[[ Data to process open ]]

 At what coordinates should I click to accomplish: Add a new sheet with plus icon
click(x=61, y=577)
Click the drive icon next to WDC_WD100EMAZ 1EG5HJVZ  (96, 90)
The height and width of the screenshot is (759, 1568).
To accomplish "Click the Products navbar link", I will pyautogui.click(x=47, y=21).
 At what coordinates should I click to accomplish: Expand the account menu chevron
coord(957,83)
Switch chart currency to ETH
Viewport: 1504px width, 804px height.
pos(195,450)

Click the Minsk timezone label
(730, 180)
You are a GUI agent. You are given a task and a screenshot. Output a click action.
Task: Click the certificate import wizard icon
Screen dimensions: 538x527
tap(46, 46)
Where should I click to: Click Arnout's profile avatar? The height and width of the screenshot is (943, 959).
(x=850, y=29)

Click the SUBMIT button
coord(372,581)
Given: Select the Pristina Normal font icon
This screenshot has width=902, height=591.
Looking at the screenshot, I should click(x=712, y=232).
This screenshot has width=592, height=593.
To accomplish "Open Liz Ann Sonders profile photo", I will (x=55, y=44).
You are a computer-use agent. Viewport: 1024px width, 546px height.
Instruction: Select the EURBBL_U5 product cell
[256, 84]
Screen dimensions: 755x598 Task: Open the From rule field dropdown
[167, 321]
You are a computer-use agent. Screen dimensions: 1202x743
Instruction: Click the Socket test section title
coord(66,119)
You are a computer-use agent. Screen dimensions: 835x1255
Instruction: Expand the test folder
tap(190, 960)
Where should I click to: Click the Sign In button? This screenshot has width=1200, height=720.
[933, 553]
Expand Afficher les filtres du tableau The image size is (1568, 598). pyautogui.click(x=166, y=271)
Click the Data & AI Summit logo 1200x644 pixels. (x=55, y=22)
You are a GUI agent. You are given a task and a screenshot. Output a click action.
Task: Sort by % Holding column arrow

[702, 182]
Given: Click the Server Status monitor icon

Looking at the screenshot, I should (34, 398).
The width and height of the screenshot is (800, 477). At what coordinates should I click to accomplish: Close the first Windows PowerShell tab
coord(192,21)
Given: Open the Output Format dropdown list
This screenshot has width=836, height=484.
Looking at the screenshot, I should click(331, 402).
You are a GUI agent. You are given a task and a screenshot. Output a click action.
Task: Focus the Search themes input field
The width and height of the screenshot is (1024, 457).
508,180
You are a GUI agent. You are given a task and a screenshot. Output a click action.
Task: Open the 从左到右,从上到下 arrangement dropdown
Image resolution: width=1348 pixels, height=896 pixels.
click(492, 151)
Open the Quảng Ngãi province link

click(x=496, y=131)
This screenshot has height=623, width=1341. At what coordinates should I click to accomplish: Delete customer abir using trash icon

[[ Data to process closed ]]

__What is expected__.
Give back exactly the lines running from the line that has "Image resolution: width=1348" to the end of the entries above.

__Reply__.
Image resolution: width=1348 pixels, height=896 pixels.
click(492, 151)
Open the Quảng Ngãi province link

click(x=496, y=131)
This screenshot has height=623, width=1341. At what coordinates should I click to accomplish: Delete customer abir using trash icon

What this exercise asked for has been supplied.